==== Exercise text

Governor of Salta Province
- In office December 10, 1991 – December 10, 1995
- Vice Governor: Ricardo Gómez Diez
- Preceded by: Hernán Hipólito Cornejo
- Succeeded by: Juan Carlos Romero

National Deputy
- In office December 10, 1985 – December 10, 1991
- Succeeded by: Ernesto Salim Alabi
- Constituency: Salta

Governor of Salta Province (Military de Facto)
- In office April 19, 1977 – February 22, 1983
- Vice Governor: Vacant
- Preceded by: Héctor Damián Gadea (de facto)
- Succeeded by: Edgardo Plaza (de facto)

Personal details
- Born: March 1, 1924 Pigüé, Argentina
- Died: December 8, 2020 (aged 96) Buenos Aires, Argentina
- Party: Salta Renewal Party(1982-2007) Propuesta Salteña (2007-2020)

========

● **To do**:
Pick up the career summary of the Salta Province governor after its last entry and continue it. The lines that come next are separate material, unrelated to the Salta governor's career summary above.

==== Material supplied

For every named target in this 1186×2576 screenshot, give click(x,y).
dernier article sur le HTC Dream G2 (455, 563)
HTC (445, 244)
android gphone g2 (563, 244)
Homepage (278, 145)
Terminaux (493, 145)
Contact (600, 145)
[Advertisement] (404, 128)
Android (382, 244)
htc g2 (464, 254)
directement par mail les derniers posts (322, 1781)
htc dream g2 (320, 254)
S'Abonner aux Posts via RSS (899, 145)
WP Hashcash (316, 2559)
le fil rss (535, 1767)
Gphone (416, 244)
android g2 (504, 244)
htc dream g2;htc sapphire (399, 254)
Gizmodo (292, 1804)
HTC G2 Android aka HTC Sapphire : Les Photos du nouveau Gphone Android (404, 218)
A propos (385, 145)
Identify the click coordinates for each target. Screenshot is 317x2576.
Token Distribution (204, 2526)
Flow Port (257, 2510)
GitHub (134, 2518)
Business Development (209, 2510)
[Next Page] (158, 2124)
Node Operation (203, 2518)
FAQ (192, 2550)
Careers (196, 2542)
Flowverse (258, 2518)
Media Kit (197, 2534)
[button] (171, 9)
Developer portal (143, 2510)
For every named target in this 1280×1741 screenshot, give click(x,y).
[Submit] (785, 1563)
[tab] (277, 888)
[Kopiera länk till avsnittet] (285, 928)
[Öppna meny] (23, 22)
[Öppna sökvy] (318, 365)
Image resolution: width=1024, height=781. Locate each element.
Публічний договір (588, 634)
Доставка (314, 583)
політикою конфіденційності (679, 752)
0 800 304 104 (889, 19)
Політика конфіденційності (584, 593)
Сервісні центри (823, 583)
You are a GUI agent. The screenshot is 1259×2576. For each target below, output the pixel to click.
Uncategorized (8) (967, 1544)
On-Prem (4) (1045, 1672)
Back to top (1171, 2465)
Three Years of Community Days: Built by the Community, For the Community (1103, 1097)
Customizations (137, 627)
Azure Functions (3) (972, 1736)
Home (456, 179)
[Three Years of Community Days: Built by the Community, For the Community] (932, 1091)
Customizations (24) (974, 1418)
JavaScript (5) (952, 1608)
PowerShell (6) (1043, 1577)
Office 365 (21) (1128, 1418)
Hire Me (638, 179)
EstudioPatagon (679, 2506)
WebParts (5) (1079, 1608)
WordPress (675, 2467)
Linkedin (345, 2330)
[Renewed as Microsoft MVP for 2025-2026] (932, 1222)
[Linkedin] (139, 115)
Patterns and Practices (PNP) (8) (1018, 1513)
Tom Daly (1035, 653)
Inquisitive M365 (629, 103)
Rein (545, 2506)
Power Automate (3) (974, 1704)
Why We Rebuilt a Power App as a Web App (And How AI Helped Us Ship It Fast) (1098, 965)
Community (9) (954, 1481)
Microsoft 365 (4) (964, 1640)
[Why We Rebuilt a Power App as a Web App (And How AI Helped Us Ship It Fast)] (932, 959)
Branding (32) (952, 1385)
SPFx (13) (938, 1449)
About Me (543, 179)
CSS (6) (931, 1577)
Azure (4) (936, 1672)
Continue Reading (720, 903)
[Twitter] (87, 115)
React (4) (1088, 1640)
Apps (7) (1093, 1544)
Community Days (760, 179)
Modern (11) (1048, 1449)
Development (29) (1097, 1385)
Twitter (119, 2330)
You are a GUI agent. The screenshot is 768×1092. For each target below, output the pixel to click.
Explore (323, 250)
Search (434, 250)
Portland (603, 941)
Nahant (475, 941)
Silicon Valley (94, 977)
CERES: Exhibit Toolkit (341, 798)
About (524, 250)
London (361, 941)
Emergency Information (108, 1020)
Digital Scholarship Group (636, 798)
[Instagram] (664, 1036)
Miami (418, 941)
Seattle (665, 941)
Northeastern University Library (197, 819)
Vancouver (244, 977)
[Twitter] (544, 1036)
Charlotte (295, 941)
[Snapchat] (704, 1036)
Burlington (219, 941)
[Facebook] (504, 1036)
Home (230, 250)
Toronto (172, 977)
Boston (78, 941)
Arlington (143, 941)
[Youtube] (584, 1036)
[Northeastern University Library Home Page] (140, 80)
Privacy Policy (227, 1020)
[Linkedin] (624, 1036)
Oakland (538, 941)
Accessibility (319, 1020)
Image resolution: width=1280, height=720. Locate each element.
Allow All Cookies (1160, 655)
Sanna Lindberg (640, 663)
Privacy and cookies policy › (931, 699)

========

● **Output of the task**:
- Children: Roberto Ulloa, Álvaro Ulloa, Rita Ulloa, Gloria Ulloa, Rocío Ulloa

= Roberto Ulloa =

Argentinian politician (1924–2020)

Roberto Augusto Ulloa (March 1, 1924 – December 8, 2020) was an Argentine politician and captain in the Argentine Navy. He was a Governor of Salta Province for two tenures: 1977 to 1983 (de facto) and 1991 to 1995. He was the founder and leader of the Salta Renewal Party, a regional conservative party based in Salta Province.

Ulloa died in Buenos Aires on December 8, 2020, at the age of 96.